- [Set exercise]: Reproduce everything in the listing below, from the line containing "Where should I click to: Click the SVG" down through the last line of the listing, requests included, and shift every coordinate in the answers by -135.

- [Available data]:
## start

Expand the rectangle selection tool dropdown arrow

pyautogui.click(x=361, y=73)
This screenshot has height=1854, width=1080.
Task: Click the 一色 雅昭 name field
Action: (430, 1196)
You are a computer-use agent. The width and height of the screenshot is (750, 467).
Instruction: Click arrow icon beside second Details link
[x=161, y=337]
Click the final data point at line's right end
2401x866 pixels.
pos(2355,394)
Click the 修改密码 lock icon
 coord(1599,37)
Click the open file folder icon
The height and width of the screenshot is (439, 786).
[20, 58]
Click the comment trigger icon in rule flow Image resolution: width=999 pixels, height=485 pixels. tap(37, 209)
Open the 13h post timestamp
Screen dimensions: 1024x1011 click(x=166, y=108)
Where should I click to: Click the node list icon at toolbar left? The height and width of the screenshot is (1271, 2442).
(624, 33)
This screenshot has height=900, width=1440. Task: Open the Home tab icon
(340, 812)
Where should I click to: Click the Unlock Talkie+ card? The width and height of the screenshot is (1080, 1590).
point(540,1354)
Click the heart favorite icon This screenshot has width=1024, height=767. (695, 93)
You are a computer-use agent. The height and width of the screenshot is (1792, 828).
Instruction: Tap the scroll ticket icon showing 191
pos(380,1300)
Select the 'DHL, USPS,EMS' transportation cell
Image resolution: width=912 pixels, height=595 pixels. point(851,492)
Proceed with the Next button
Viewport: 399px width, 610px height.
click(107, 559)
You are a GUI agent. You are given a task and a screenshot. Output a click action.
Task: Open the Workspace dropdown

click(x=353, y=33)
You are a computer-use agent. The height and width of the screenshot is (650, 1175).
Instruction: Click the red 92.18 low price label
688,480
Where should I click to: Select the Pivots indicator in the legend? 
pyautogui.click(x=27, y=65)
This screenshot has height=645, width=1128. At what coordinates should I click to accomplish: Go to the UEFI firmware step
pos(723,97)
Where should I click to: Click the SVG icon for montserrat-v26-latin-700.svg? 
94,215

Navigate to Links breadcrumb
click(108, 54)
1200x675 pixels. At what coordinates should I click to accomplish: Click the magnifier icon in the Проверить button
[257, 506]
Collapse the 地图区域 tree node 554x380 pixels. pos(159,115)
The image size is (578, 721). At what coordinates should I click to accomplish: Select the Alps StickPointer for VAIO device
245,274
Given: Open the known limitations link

## end

- [Task output]:
Where should I click to: Click the SVG icon for montserrat-v26-latin-700.svg? 
-41,80

Navigate to Links breadcrumb
click(-27, -81)
1200x675 pixels. At what coordinates should I click to accomplish: Click the magnifier icon in the Проверить button
[122, 371]
Collapse the 地图区域 tree node 554x380 pixels. pos(24,-20)
The image size is (578, 721). At what coordinates should I click to accomplish: Select the Alps StickPointer for VAIO device
110,139
Given: Open the known limitations link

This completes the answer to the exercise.